To understand the origin of msEMT gene expression in GC, we conducted a scRNA-seq analysis of primary tumors (stratified by superficial and deep layer) [8] and ascites from 4 patients with gastric cancer metastasis. msEMT genes were not predominantly expressed in cancer cells, but rather in fibroblasts within the deep layers of primary tumors and in ascites (Supplementary Figure S8). This result indicated that msEMT signals are likely to arise from the tumor microenvironment, particularly from cancer-associated fibroblasts (CAFs), during the late stages of primary tumor development and peritoneal metastasis.
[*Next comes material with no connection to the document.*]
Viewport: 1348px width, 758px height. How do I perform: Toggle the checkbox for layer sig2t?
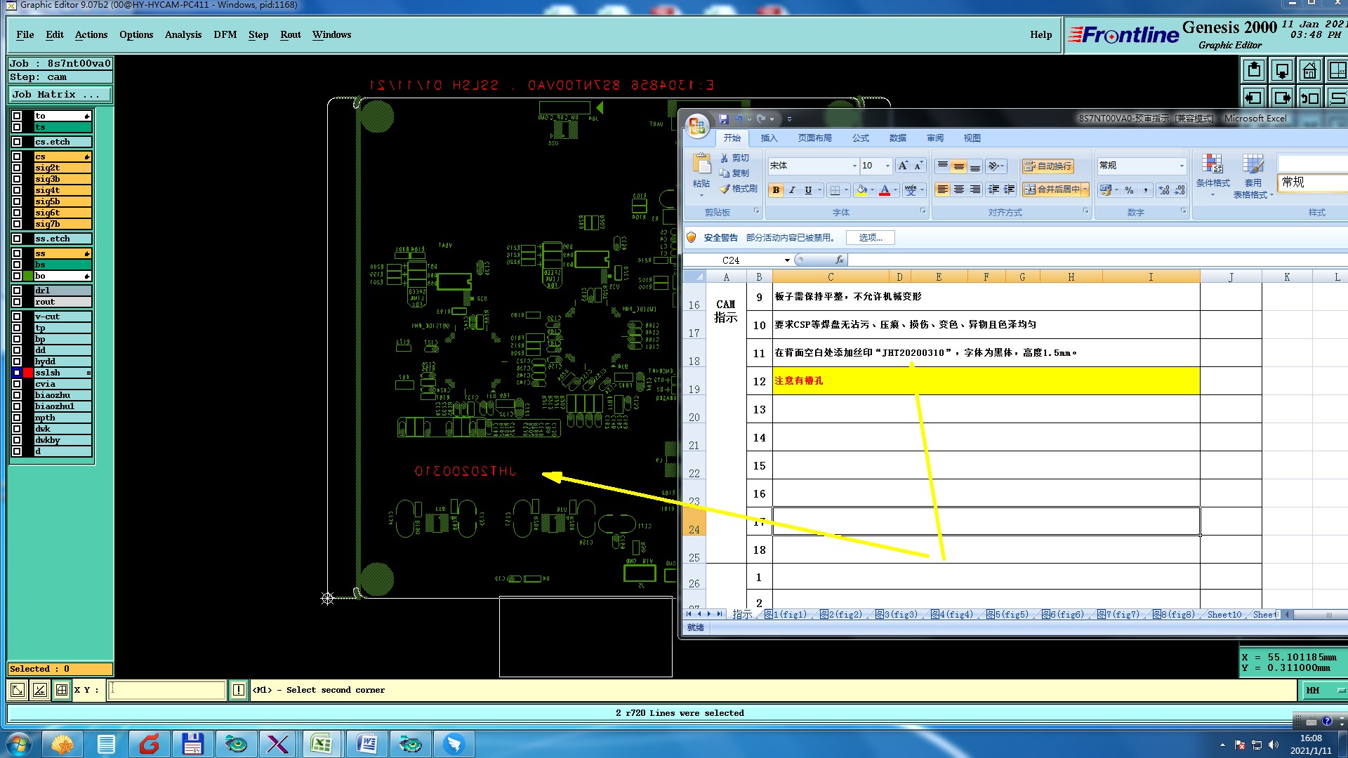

To further understand the expression patterns of msEMT genes in specific fibroblast populations, we explored their landscape and dynamic changes in fibroblasts. Within the deep layer of primary tumors, fibroblast lineage trajectory inference revealed that classical myofibroblastic CAFs (myo-CAFs, C1) and inflammatory CAFs (i-CAFs, C0) initiated the pseudo-time trajectory, whereas CAFs associated with cancer migration and EMT (C2) were at the end of the trajectory. msEMT genes exhibited differential expression across these fibroblast subtypes (Supplementary Figure S9A). In the ascites, vascular and inflammatory CAFs (C1 and C3) initiated the pseudo-time trajectory, myo-CAFs (C5) were positioned in the middle of the trajectory, and the mature CAFs associated with CAF proliferation and cancer cell migration (C6 and C7) concluded the trajectory (Supplementary Figure S9B). msEMT genes were mainly expressed across specific fibroblast subtypes, excepts myo-CAFs (C5). This implies their involvement in modulating the cellular landscape of fibroblasts during GC peritoneal metastasis.
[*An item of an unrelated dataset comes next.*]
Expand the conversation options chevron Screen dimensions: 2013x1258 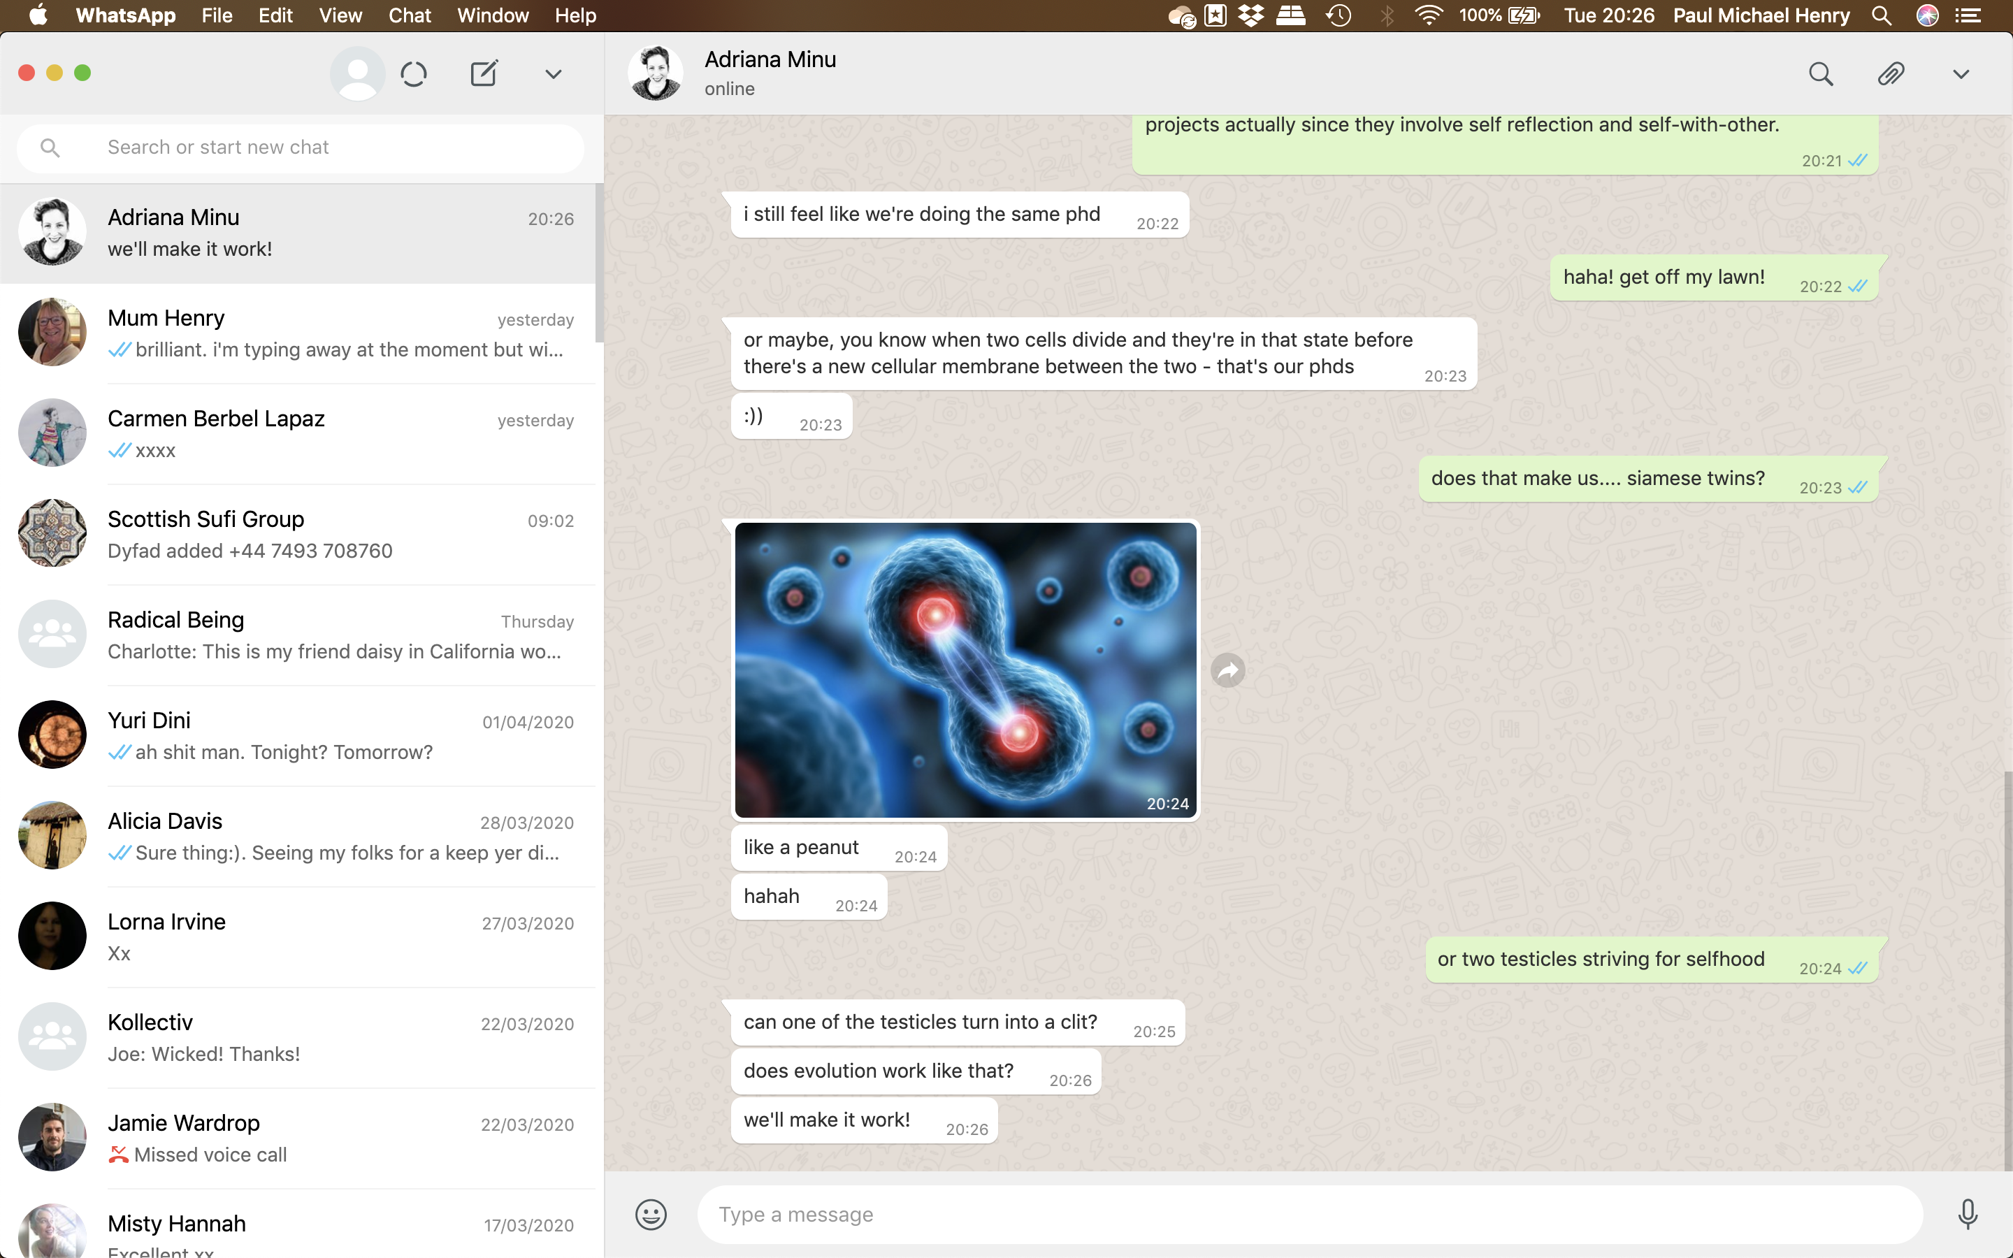pos(1961,74)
When the gene expression profiles of fibroblasts within primary tumors were compared with those in ascites, we observed distinctly upregulated signals of extracellular matrix modulation in primary tumors, whereas ascites exhibited the upregulation of signals associated with cell-cell adhesion and immune response (Supplementary Figure S10). The interactions between fibroblasts and other cellular components are enhanced in ascites than in primary tumors, emphasizing the importance of comprehending cell-to-cell interactions in these contexts.

Cell-to-cell interaction analysis revealed that fibroblasts orchestrated and responded to signals associated with tumor growth and progression in primary tumors (Supplementary Figure S11A). Conversely, the fibroblasts within ascites predominantly receive signals associated with the modulation of angiogenesis and immune evasion, such as tumor necrosis factor-related weak inducer of apoptosis, complement, and macrophage migration inhibitory factor (Supplementary Figure S11B). The changes in fibroblast signaling reflect the alterations in the dynamic interplay between cancer cells and fibroblasts throughout the metastatic cascade, highlighting their pivotal role in the peritoneal dissemination of GC.
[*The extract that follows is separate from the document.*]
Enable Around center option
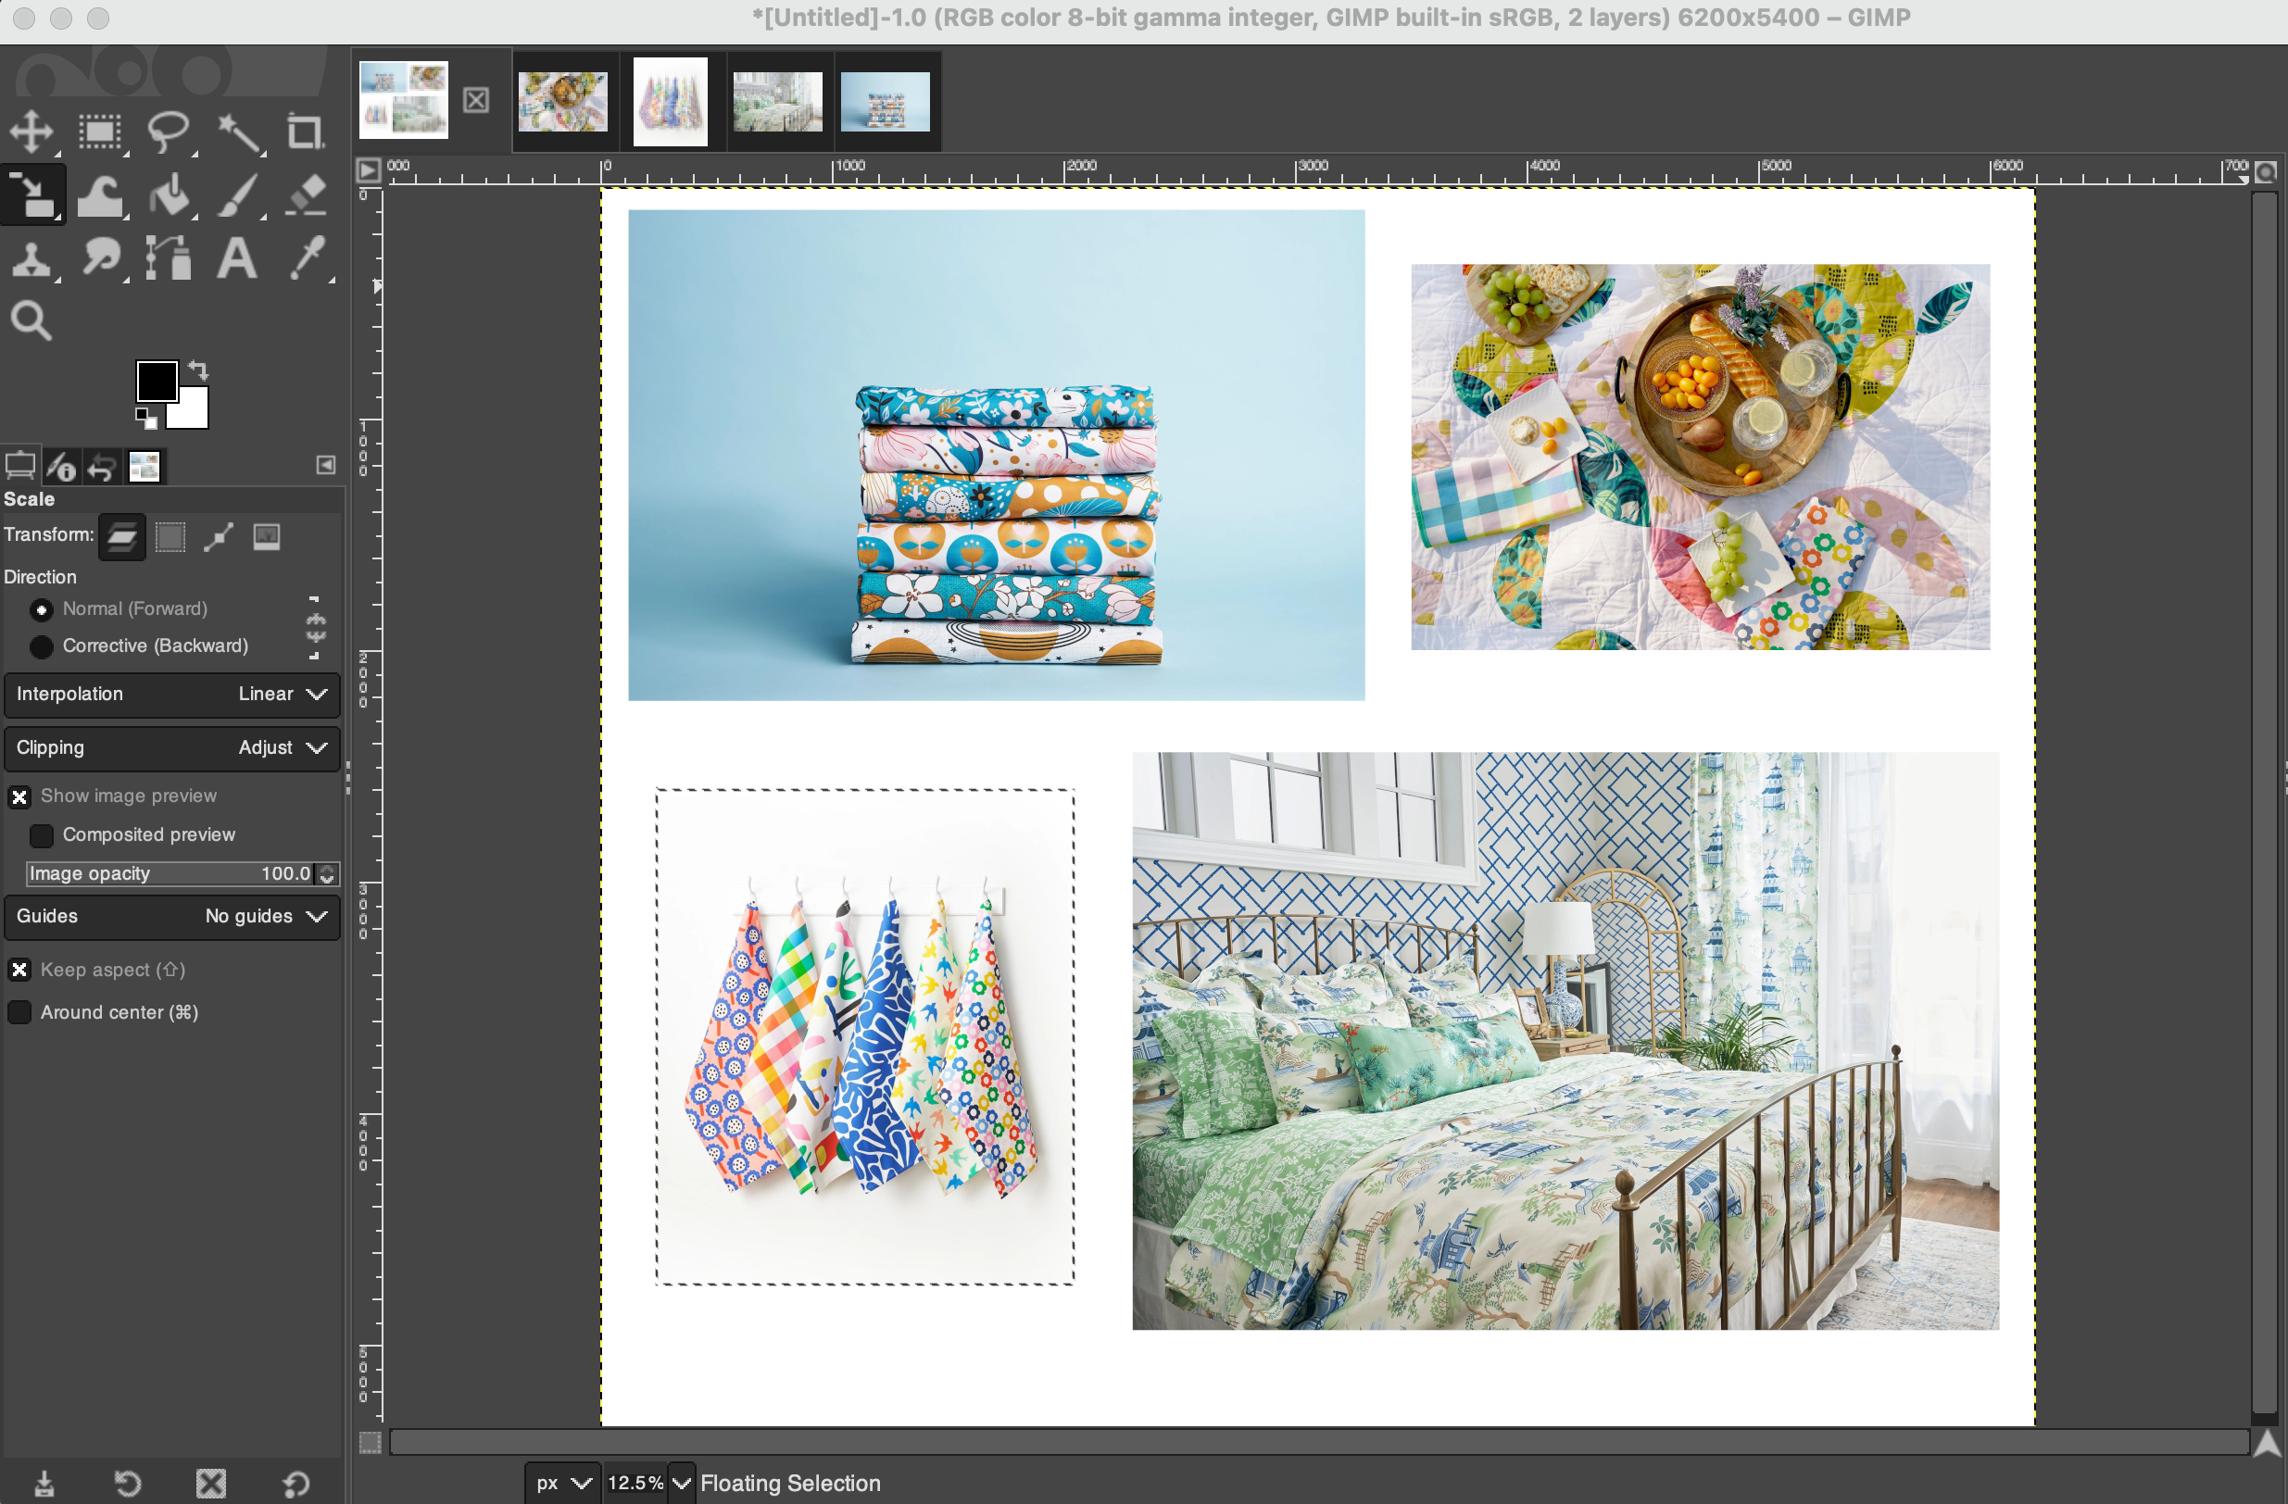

Our study has delineated the metastatic route-specific molecular profiles of GC, highlighting the prognostic impact of msEMT genes and the crucial role of CAFs in GC progression and peritoneal spread (Figure 1). These insights enhance our understanding of GC molecular variations by metastatic route and underscore the contribution of the tumor microenvironment to the dissemination of GC.

This study was approved by the Institutional Review Board of Severance Hospital (4-2019-0188) and Soonchunhyang University Bucheon Hospital (2022-09-008), and informed consent was received from all patients.